Task statement: Which lines in the material below contain the word "account"? Copy each of them.

• • •

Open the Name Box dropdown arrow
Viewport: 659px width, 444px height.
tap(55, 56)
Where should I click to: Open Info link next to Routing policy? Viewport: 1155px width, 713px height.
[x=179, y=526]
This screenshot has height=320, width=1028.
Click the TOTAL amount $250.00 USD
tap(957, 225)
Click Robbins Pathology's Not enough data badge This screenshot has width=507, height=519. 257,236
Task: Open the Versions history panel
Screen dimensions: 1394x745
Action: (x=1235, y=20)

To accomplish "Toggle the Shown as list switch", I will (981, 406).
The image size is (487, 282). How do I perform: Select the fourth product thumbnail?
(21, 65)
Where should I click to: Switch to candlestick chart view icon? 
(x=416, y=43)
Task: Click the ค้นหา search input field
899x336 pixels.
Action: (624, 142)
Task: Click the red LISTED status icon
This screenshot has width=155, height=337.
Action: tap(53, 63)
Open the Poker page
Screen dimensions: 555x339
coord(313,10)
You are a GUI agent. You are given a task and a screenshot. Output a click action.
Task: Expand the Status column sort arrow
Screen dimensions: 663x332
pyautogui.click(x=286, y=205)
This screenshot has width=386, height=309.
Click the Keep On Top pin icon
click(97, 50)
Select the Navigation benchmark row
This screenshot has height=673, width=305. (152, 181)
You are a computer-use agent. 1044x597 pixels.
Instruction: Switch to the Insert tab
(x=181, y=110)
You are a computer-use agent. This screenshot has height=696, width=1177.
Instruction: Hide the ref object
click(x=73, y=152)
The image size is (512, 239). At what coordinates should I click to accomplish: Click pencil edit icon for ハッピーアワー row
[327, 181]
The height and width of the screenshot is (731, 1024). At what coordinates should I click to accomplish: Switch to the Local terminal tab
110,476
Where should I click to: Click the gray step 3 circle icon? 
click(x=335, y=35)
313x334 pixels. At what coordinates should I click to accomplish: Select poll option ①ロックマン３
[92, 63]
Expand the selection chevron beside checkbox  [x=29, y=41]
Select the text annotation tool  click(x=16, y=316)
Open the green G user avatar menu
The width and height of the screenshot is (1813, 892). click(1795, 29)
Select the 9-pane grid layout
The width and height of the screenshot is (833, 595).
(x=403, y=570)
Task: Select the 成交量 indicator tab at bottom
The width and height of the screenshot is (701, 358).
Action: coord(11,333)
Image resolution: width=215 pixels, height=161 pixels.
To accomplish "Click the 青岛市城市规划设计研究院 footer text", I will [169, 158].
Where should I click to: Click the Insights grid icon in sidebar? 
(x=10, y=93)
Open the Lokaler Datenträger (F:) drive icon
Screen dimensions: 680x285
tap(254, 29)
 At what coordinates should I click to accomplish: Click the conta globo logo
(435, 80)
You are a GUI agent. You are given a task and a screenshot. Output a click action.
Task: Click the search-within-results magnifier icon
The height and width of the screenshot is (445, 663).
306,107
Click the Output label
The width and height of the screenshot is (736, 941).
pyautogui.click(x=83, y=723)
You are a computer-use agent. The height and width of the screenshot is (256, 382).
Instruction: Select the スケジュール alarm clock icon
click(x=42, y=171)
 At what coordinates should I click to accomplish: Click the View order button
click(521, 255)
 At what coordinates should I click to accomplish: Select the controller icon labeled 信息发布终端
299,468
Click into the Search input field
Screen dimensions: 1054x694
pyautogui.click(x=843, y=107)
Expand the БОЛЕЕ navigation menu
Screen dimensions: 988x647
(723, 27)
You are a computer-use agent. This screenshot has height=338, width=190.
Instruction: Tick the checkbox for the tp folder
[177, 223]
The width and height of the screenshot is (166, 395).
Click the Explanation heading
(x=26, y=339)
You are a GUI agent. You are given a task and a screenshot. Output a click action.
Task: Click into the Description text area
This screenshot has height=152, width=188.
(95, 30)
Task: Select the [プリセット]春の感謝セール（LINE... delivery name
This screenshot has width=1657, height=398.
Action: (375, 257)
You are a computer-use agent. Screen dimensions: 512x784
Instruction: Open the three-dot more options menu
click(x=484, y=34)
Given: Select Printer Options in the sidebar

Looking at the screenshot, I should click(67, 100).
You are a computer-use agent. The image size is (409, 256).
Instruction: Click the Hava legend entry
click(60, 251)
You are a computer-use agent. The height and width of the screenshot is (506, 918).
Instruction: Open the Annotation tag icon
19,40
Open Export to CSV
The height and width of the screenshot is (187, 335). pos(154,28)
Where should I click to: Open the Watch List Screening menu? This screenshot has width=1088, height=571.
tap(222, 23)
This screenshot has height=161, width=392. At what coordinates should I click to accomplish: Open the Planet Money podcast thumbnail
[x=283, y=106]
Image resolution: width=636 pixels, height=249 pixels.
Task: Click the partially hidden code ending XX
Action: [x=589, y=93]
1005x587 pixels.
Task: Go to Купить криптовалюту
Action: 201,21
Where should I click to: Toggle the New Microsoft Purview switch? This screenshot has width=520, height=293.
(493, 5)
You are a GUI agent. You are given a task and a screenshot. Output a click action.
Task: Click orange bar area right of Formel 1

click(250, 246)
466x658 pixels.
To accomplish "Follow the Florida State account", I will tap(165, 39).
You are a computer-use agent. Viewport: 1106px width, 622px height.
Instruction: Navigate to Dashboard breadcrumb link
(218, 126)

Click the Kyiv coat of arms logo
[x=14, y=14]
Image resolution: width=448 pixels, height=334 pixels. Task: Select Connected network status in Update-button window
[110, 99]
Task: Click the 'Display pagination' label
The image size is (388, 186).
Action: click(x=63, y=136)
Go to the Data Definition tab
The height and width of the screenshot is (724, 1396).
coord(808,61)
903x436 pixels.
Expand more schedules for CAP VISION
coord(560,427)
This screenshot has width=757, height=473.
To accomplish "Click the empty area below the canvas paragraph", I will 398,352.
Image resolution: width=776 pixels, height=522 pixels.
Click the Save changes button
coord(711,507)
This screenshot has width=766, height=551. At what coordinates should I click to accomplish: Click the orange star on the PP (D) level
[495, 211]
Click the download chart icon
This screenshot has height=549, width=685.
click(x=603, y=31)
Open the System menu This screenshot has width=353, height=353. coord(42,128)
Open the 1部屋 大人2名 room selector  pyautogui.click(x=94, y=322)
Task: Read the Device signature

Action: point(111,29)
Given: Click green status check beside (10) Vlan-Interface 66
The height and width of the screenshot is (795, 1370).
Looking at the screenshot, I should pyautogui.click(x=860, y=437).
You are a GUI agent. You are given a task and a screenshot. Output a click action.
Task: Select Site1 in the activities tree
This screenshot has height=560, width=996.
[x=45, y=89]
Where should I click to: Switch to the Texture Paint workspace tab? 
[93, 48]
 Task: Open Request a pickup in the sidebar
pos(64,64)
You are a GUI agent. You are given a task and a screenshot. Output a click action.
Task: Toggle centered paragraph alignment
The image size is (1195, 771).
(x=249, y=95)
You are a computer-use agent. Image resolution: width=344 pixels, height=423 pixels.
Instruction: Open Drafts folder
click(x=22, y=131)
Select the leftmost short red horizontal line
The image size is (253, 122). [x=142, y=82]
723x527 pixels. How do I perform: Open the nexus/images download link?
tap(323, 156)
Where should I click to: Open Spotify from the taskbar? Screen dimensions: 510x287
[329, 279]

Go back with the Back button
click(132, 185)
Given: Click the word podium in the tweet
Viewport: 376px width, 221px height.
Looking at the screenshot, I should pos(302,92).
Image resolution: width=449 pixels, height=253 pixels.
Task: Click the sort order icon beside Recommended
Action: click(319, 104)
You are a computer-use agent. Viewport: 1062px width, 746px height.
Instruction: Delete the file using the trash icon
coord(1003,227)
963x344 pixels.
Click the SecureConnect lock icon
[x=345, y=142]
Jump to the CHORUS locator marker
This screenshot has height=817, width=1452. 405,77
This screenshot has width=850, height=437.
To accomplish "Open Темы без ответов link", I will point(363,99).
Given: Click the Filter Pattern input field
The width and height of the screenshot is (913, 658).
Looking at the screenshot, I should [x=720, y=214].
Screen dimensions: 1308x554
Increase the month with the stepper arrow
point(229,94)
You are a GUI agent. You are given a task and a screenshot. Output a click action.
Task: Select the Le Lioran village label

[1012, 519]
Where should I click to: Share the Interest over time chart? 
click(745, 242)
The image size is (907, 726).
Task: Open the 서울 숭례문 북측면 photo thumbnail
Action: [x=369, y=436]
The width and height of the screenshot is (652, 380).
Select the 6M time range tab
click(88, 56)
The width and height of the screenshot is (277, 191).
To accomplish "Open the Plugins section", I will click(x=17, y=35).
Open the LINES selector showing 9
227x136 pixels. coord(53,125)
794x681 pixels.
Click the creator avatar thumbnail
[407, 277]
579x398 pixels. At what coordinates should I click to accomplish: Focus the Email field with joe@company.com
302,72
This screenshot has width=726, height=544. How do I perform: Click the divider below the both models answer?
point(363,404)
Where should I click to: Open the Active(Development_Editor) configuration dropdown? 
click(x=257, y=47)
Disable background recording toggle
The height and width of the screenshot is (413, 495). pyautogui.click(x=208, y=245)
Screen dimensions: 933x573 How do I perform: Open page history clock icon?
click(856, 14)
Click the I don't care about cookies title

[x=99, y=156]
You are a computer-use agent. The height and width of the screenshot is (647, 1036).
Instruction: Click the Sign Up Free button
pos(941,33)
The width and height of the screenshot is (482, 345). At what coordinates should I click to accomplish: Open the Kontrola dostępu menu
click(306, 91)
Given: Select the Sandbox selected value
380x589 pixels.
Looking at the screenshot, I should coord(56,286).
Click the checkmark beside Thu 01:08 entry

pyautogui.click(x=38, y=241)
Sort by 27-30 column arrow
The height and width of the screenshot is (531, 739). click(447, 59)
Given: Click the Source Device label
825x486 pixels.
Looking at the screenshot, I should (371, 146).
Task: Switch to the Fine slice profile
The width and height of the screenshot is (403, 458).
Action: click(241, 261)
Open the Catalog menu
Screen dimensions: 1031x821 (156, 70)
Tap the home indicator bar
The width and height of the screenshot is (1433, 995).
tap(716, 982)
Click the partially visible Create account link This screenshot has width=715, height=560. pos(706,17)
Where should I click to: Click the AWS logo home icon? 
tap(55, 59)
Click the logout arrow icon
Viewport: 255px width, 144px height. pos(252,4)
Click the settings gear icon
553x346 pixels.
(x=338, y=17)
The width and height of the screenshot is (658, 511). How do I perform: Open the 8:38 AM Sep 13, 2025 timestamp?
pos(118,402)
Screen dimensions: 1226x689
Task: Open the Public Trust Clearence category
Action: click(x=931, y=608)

• • •

Exercise solution:
To accomplish "Follow the Florida State account", I will tap(165, 39).
Click the partially visible Create account link This screenshot has width=715, height=560. pos(706,17)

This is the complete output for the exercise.